NYEP Programme: Who were the ghosts?


Government asked to investigate how GH¢2 million was paid to 5000
Government asked to investigate how GH¢2 million was paid to 5000 "ghost" beneficiaries
A civil society group has called for urgent action by the government on a number of issues concerning the fate of the National Youth Employment Programme (NYEP), principal among which are its legal status, sustainability, "ghost" beneficiaries and indebtedness.

At a news conference in Accra on Wednesday to highlight challenges facing the NYEP, the Centre for Creativity (CFC), Ghana, asked the government to "as a matter of urgency, and policy, establish the NYEP through an Act of Parliament in order to make it a permanent programme for the benefit of the youth."

Government through the Auditor-General, the group said, should also investigate how GH¢2 million was paid to 5000 "ghost" beneficiaries, which according to its investigations, was lost to the state between 2006 and 2008, Mr Kassim Mohammed Mutawakil, spokesman for CFC, told the press.

He claimed that the NYEP owes the Agricultural Development Bank GH¢13,650,630.90 as at June 2009 for pre-financing the programme through the payment of salaries of beneficiaries.

Mr Mutawakil said the debt was attracting an interest of 1.8 per cent and suggested that managers of NYEP must be allowed to source funds directly from the Communication Tax which was meant to finance the programme.

He suggested that all moneys raised from the communication tax should be used to finance the NYEP to make it sustainable, instead of the mere 20 per cent currently being used to support it.

Mr Mutawakil said an estimated 532,500 people who were registered between 2006 and 2009 for the NYEP under various modules, including Youth-in-Agriculture, business, and health extension workers.

He questioned the rationale behind attaching 45,552 beneficiaries of Waste and Sanitation Assistants module to Zoomlion, a private entity "while the government continues to pay them and also pay the company.

"We propose that the beneficiaries be properly trained and gradually absorbed permanently into institutions in order to address the youth unemployment problem," he said.

He called for special attention for the Community Education Teaching Assistants and Health Extension Works modules since they help in augmenting the workforce in deprived communities where professionals often refuse posting.

In the same vein, the Community Protection Assistants Should be absorbed into the regular security services since they could pose as security risk in the future.
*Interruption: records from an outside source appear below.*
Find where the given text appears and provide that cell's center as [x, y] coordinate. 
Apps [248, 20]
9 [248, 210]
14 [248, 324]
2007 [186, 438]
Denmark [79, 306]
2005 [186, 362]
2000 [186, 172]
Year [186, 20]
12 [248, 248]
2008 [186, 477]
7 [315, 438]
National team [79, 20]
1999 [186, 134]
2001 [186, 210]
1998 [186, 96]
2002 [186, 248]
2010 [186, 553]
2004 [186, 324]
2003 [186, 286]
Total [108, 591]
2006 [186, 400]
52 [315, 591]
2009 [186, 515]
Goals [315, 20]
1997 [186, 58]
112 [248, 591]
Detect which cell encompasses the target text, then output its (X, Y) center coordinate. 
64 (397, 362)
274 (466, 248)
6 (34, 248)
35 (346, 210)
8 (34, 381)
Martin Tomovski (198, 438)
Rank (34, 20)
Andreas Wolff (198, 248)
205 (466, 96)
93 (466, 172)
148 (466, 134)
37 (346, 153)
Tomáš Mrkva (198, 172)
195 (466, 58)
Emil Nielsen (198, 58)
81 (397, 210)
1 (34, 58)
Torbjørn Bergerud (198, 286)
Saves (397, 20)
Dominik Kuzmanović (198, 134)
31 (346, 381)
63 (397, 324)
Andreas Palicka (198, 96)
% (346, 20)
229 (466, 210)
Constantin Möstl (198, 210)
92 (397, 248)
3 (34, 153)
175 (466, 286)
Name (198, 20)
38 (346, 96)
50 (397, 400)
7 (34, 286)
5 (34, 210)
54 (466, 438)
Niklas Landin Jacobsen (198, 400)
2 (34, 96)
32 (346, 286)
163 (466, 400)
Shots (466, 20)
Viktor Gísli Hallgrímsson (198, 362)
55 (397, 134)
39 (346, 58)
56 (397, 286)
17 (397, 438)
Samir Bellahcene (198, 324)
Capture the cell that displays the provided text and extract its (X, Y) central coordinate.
Mr Mutawakil urged beneficiaries of the NYEP to remain confident since investigations conducted by the CFC into media reports of unlawful dismissals had proved to be untrue.
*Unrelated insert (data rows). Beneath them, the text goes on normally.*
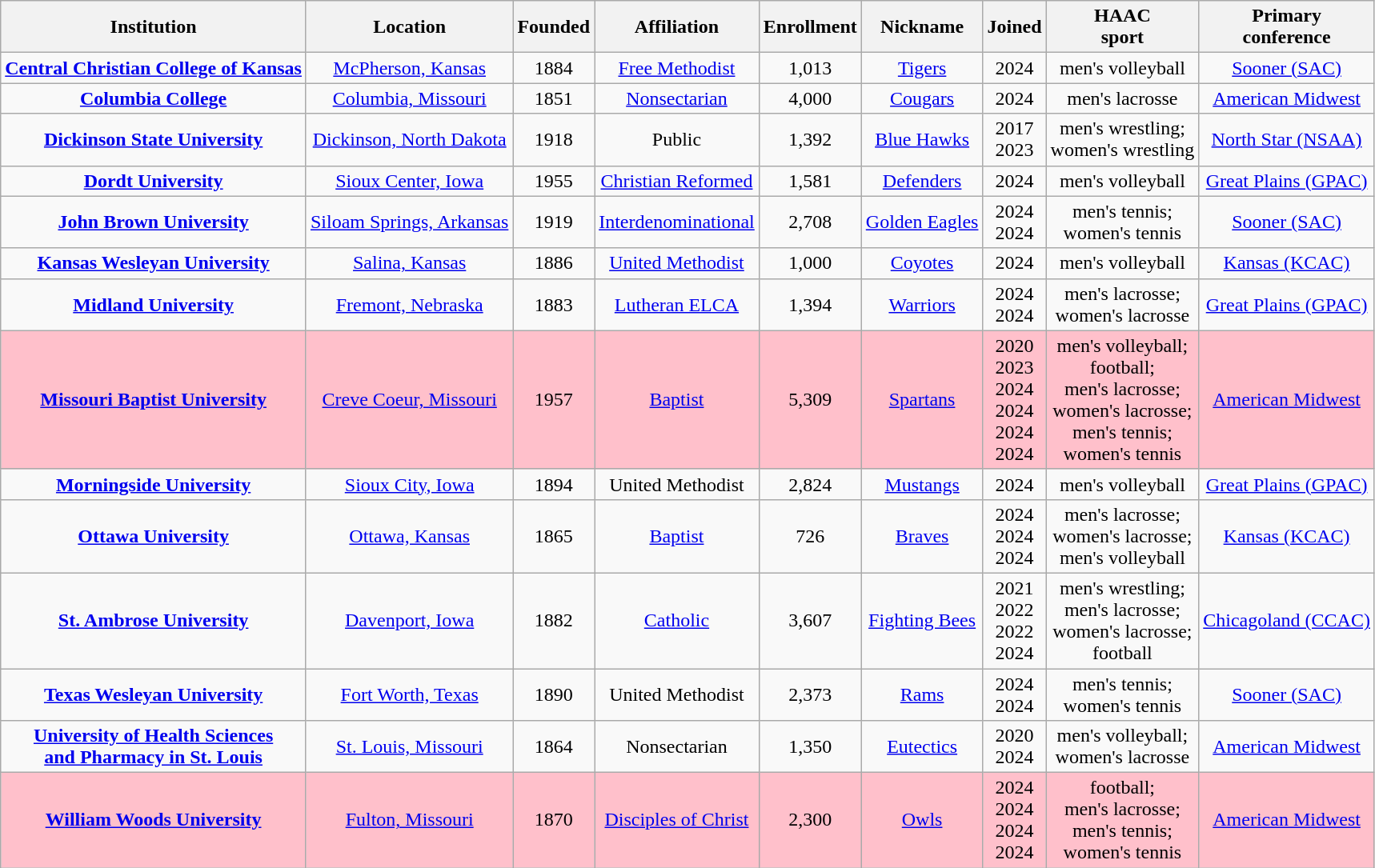
University of Health Sciencesand Pharmacy in St. Louis (154, 748)
1864 (554, 748)
Ottawa, Kansas (409, 536)
20172023 (1015, 139)
2024202420242024 (1015, 821)
Dickinson, North Dakota (409, 139)
Owls (922, 821)
1,350 (810, 748)
Sioux City, Iowa (409, 484)
Affiliation (677, 27)
Chicagoland (CCAC) (1287, 621)
Catholic (677, 621)
2,708 (810, 222)
1865 (554, 536)
Enrollment (810, 27)
Nickname (922, 27)
1955 (554, 181)
1851 (554, 98)
1890 (554, 695)
1894 (554, 484)
McPherson, Kansas (409, 68)
2021202220222024 (1015, 621)
Public (677, 139)
Columbia College (154, 98)
1919 (554, 222)
Spartans (922, 400)
men's lacrosse;women's lacrosse;men's volleyball (1122, 536)
Dickinson State University (154, 139)
Free Methodist (677, 68)
2,824 (810, 484)
726 (810, 536)
Institution (154, 27)
Midland University (154, 304)
Braves (922, 536)
men's volleyball;women's lacrosse (1122, 748)
Morningside University (154, 484)
men's lacrosse (1122, 98)
1,394 (810, 304)
Salina, Kansas (409, 263)
St. Louis, Missouri (409, 748)
1870 (554, 821)
3,607 (810, 621)
Fighting Bees (922, 621)
1883 (554, 304)
Ottawa University (154, 536)
Fremont, Nebraska (409, 304)
Texas Wesleyan University (154, 695)
2,373 (810, 695)
Siloam Springs, Arkansas (409, 222)
HAACsport (1122, 27)
Defenders (922, 181)
Davenport, Iowa (409, 621)
1882 (554, 621)
1,000 (810, 263)
Fulton, Missouri (409, 821)
Missouri Baptist University (154, 400)
Creve Coeur, Missouri (409, 400)
4,000 (810, 98)
5,309 (810, 400)
1,581 (810, 181)
Cougars (922, 98)
202420242024 (1015, 536)
Interdenominational (677, 222)
Warriors (922, 304)
Columbia, Missouri (409, 98)
1886 (554, 263)
Founded (554, 27)
Disciples of Christ (677, 821)
men's lacrosse;women's lacrosse (1122, 304)
St. Ambrose University (154, 621)
John Brown University (154, 222)
1884 (554, 68)
Rams (922, 695)
men's wrestling;men's lacrosse;women's lacrosse;football (1122, 621)
Tigers (922, 68)
20202024 (1015, 748)
North Star (NSAA) (1287, 139)
Central Christian College of Kansas (154, 68)
football;men's lacrosse;men's tennis;women's tennis (1122, 821)
Christian Reformed (677, 181)
Coyotes (922, 263)
Joined (1015, 27)
men's wrestling;women's wrestling (1122, 139)
2,300 (810, 821)
Sioux Center, Iowa (409, 181)
Lutheran ELCA (677, 304)
Primaryconference (1287, 27)
1,392 (810, 139)
Golden Eagles (922, 222)
Dordt University (154, 181)
1957 (554, 400)
William Woods University (154, 821)
men's volleyball;football;men's lacrosse;women's lacrosse;men's tennis;women's tennis (1122, 400)
Kansas Wesleyan University (154, 263)
1918 (554, 139)
Location (409, 27)
202020232024202420242024 (1015, 400)
Eutectics (922, 748)
1,013 (810, 68)
Blue Hawks (922, 139)
Fort Worth, Texas (409, 695)
Mustangs (922, 484)
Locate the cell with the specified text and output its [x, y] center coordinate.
He said all workers of the programme, including the coordinators had a two-year-contract, subject to renewal, adding; "The NYEP is one of the initiatives by the previous administration that the current administration, from what we have seen so far, intends to continue, sustain and expand."
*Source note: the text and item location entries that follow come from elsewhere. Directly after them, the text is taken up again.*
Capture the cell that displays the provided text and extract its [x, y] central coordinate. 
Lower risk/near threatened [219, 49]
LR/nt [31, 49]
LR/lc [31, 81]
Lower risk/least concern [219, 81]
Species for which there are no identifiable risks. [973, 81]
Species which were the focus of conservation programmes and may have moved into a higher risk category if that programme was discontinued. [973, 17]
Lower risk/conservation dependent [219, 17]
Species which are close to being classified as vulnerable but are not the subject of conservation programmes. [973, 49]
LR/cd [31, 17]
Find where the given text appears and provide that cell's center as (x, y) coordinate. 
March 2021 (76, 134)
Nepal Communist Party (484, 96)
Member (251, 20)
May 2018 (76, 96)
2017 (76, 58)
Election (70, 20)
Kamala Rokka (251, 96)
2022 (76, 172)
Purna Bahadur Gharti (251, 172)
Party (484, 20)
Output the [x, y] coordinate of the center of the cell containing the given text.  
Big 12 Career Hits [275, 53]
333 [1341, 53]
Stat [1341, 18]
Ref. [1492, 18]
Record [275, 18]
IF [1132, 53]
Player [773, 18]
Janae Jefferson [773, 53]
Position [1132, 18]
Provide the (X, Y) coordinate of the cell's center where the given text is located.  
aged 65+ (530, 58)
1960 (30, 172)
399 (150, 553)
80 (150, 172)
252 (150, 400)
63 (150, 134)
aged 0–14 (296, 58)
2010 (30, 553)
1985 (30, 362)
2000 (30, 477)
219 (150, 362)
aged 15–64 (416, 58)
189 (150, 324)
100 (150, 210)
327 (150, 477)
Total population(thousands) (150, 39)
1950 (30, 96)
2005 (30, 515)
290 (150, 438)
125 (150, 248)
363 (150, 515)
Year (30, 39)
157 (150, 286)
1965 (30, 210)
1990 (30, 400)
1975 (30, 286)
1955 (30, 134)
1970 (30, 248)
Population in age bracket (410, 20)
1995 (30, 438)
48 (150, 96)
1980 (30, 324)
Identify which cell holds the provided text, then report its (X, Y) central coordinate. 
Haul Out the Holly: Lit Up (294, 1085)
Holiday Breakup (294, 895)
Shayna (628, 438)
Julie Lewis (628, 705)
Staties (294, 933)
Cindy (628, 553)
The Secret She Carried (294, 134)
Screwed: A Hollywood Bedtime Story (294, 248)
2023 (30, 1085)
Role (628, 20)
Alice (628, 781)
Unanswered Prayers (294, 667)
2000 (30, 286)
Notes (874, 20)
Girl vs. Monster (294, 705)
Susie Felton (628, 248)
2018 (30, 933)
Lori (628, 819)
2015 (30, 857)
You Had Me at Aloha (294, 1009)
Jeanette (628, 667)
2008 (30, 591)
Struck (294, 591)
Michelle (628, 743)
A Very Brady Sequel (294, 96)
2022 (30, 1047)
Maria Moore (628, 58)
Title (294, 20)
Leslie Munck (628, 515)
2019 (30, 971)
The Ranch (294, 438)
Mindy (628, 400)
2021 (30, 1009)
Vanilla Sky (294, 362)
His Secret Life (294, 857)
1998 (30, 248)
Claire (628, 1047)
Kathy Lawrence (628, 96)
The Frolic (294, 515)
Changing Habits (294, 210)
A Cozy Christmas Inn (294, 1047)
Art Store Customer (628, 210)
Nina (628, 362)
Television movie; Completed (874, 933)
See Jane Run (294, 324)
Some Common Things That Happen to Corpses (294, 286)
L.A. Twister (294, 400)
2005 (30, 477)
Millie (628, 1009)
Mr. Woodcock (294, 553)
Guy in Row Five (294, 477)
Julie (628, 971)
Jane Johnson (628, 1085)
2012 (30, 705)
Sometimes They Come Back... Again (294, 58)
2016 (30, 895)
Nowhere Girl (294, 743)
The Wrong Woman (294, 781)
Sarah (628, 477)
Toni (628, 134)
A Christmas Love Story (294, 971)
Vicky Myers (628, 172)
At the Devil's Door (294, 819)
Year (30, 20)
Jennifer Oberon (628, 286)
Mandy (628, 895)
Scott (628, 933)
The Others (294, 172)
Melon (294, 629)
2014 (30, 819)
Reacting to some of the issues raised by the CFC, Abuga Pele, the National Coordinator of the NYEP, said the government was adopting a multi-faceted approach to solve the problem of "ghost" names.

He confirmed the debt of the NYEP to the ADB and said since it continued to attract interest. He agreed with the idea of funds being released directly to the NYEP instead of being pre- financed by a bank at an interest.

Mr Pele called for increase in the percentage allocated to the NYEP from the Communication Tax to broaden its areas of operation.

"Since the Communication Tax was set up to support the NYEP, there is the need for the programme to derive maximum benefit from it," he said.

Mr Pele explained that under the Sanitation Assistants module, government had a special arrangement with Zoomlion under which the beneficiaries were given equipment to work with while the NYEP paid the salaries.